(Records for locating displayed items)

"""

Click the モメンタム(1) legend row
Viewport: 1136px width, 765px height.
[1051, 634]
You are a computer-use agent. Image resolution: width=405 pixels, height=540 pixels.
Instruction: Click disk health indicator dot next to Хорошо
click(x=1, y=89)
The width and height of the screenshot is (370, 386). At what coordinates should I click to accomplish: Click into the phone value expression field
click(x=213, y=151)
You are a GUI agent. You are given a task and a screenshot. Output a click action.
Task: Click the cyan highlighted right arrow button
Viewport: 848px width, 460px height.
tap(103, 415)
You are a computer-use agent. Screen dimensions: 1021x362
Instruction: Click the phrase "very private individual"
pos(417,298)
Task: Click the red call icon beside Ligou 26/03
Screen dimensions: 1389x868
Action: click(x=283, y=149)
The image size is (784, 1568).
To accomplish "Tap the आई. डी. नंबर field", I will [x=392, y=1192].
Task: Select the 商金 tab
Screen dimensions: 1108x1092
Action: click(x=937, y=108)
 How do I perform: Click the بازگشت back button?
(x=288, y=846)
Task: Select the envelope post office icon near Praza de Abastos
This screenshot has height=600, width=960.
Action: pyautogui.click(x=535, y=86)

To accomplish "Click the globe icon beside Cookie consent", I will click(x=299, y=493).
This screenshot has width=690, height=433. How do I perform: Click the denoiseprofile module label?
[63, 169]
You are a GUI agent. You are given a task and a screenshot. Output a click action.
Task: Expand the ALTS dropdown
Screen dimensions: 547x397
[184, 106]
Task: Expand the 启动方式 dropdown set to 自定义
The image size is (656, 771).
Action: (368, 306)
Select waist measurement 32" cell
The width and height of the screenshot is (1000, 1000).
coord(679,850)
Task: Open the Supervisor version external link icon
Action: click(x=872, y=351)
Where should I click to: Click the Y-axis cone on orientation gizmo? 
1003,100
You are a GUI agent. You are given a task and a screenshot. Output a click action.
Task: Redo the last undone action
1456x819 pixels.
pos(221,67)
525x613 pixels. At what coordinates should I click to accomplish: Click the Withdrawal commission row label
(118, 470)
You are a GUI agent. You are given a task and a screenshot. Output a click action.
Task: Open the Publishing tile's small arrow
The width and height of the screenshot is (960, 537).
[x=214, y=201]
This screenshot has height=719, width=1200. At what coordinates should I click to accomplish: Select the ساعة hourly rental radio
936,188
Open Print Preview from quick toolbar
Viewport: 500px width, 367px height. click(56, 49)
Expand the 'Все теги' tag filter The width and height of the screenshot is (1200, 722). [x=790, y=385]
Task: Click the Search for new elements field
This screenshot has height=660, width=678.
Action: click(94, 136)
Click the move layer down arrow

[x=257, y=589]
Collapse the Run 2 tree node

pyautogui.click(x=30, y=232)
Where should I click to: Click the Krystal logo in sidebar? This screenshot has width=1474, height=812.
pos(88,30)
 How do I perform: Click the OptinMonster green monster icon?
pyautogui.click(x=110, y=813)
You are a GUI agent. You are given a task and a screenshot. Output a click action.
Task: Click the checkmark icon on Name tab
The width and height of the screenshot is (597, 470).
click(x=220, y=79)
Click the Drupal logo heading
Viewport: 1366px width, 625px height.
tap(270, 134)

"""

» Prompt:
Swap "dropdown" for "drop-down menu" in the lines from the one containing "Task: Select the envelope" through the end of the records, and give only those lines, with everything else unchanged.

» Full response:
Task: Select the envelope post office icon near Praza de Abastos
This screenshot has height=600, width=960.
Action: pyautogui.click(x=535, y=86)

To accomplish "Click the globe icon beside Cookie consent", I will click(x=299, y=493).
This screenshot has width=690, height=433. How do I perform: Click the denoiseprofile module label?
[63, 169]
You are a GUI agent. You are given a task and a screenshot. Output a click action.
Task: Expand the ALTS drop-down menu
Screen dimensions: 547x397
[184, 106]
Task: Expand the 启动方式 drop-down menu set to 自定义
The image size is (656, 771).
Action: (368, 306)
Select waist measurement 32" cell
The width and height of the screenshot is (1000, 1000).
coord(679,850)
Task: Open the Supervisor version external link icon
Action: click(x=872, y=351)
Where should I click to: Click the Y-axis cone on orientation gizmo? 
1003,100
You are a GUI agent. You are given a task and a screenshot. Output a click action.
Task: Redo the last undone action
1456x819 pixels.
pos(221,67)
525x613 pixels. At what coordinates should I click to accomplish: Click the Withdrawal commission row label
(118, 470)
You are a GUI agent. You are given a task and a screenshot. Output a click action.
Task: Open the Publishing tile's small arrow
The width and height of the screenshot is (960, 537).
[x=214, y=201]
This screenshot has height=719, width=1200. At what coordinates should I click to accomplish: Select the ساعة hourly rental radio
936,188
Open Print Preview from quick toolbar
Viewport: 500px width, 367px height. click(56, 49)
Expand the 'Все теги' tag filter The width and height of the screenshot is (1200, 722). [x=790, y=385]
Task: Click the Search for new elements field
This screenshot has height=660, width=678.
Action: click(94, 136)
Click the move layer down arrow

[x=257, y=589]
Collapse the Run 2 tree node

pyautogui.click(x=30, y=232)
Where should I click to: Click the Krystal logo in sidebar? This screenshot has width=1474, height=812.
pos(88,30)
 How do I perform: Click the OptinMonster green monster icon?
pyautogui.click(x=110, y=813)
You are a GUI agent. You are given a task and a screenshot. Output a click action.
Task: Click the checkmark icon on Name tab
The width and height of the screenshot is (597, 470).
click(x=220, y=79)
Click the Drupal logo heading
Viewport: 1366px width, 625px height.
tap(270, 134)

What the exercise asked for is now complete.